> Task goal
How many lines of the data include the string "computer"? State the number and nothing else.
=== Section Start ===
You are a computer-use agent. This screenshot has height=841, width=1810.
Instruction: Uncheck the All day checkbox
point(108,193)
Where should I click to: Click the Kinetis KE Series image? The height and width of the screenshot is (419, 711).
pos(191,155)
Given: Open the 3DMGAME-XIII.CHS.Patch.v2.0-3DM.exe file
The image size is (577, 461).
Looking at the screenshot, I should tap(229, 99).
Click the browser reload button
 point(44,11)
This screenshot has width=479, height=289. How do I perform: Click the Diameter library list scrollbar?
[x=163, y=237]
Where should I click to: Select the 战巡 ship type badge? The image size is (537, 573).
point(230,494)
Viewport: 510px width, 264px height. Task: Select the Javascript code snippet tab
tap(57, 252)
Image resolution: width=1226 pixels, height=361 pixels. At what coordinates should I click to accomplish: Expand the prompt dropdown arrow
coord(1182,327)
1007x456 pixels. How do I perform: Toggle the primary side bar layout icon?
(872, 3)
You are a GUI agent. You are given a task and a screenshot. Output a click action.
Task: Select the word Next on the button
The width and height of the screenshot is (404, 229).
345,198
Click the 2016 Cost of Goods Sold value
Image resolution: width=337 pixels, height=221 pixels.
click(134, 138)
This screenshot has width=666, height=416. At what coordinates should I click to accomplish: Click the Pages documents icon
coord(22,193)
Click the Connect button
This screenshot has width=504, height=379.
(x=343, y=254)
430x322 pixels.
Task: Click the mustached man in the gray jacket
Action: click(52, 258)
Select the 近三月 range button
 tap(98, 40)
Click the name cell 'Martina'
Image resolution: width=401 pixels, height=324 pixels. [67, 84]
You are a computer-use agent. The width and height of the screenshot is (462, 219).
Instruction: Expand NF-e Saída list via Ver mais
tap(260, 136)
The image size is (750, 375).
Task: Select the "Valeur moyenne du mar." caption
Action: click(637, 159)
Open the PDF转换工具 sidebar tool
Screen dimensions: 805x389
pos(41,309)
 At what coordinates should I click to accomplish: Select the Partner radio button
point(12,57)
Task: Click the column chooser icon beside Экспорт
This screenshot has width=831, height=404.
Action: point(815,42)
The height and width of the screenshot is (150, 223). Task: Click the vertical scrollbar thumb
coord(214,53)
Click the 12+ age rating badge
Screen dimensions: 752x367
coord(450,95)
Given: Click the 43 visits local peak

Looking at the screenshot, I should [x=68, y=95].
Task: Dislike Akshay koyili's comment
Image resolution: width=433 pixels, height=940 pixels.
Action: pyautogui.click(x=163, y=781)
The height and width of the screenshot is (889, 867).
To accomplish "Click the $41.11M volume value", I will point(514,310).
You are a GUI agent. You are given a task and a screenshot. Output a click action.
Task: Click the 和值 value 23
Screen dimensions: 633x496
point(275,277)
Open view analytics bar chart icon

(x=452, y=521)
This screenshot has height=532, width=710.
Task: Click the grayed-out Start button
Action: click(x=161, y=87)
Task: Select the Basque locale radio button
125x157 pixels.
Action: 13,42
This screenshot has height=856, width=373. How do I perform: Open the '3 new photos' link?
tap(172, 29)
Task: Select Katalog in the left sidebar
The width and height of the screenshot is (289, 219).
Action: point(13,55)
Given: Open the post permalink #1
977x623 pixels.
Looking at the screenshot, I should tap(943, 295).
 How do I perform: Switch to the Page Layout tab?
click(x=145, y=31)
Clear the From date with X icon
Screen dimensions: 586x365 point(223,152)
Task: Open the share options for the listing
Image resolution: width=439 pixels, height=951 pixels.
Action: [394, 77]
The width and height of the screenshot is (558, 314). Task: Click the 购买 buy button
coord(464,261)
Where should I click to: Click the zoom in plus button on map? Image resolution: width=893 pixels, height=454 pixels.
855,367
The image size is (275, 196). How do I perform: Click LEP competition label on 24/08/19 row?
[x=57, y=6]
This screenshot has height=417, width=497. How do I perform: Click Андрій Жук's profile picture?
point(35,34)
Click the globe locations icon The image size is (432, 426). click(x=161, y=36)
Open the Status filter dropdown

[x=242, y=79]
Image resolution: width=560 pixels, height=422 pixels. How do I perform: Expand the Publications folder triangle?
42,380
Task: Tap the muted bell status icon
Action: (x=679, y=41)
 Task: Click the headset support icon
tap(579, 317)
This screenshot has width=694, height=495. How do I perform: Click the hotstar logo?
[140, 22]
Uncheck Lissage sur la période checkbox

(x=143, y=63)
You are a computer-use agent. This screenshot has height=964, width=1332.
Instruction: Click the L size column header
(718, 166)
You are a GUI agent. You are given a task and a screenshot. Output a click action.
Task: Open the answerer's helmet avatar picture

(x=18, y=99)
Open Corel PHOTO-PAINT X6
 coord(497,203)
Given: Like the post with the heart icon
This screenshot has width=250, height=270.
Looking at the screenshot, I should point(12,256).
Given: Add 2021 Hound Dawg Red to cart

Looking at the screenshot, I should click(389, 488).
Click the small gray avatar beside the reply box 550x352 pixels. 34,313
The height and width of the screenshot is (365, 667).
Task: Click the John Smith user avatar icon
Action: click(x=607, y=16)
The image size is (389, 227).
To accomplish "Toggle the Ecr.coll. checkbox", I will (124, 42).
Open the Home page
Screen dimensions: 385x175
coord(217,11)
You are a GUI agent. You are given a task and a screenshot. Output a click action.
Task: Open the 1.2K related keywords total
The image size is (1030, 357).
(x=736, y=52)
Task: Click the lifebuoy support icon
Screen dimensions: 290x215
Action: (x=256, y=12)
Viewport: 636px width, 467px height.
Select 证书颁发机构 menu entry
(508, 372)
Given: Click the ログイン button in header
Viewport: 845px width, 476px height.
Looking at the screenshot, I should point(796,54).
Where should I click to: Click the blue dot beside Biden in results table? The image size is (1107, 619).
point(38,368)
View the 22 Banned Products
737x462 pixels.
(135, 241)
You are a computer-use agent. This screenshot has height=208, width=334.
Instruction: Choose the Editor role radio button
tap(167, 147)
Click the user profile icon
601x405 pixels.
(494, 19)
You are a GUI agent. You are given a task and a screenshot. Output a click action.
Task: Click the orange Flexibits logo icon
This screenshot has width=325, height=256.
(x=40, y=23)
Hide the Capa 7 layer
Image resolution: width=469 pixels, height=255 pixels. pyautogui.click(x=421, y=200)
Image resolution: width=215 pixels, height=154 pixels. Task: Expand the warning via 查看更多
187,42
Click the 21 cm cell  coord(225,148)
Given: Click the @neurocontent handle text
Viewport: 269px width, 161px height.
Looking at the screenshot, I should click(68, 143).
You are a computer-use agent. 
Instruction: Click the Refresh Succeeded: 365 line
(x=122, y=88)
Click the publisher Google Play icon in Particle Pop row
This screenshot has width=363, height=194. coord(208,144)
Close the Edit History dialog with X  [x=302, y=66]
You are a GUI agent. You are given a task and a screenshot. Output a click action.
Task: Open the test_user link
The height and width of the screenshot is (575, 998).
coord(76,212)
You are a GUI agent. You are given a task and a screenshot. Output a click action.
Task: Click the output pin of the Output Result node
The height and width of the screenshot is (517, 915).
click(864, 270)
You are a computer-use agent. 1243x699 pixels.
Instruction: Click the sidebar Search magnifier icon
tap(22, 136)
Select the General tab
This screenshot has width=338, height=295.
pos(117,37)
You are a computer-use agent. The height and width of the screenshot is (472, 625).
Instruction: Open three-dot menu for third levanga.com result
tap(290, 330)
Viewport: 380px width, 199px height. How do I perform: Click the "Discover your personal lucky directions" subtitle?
=== Section End ===
> Response for this exercise
7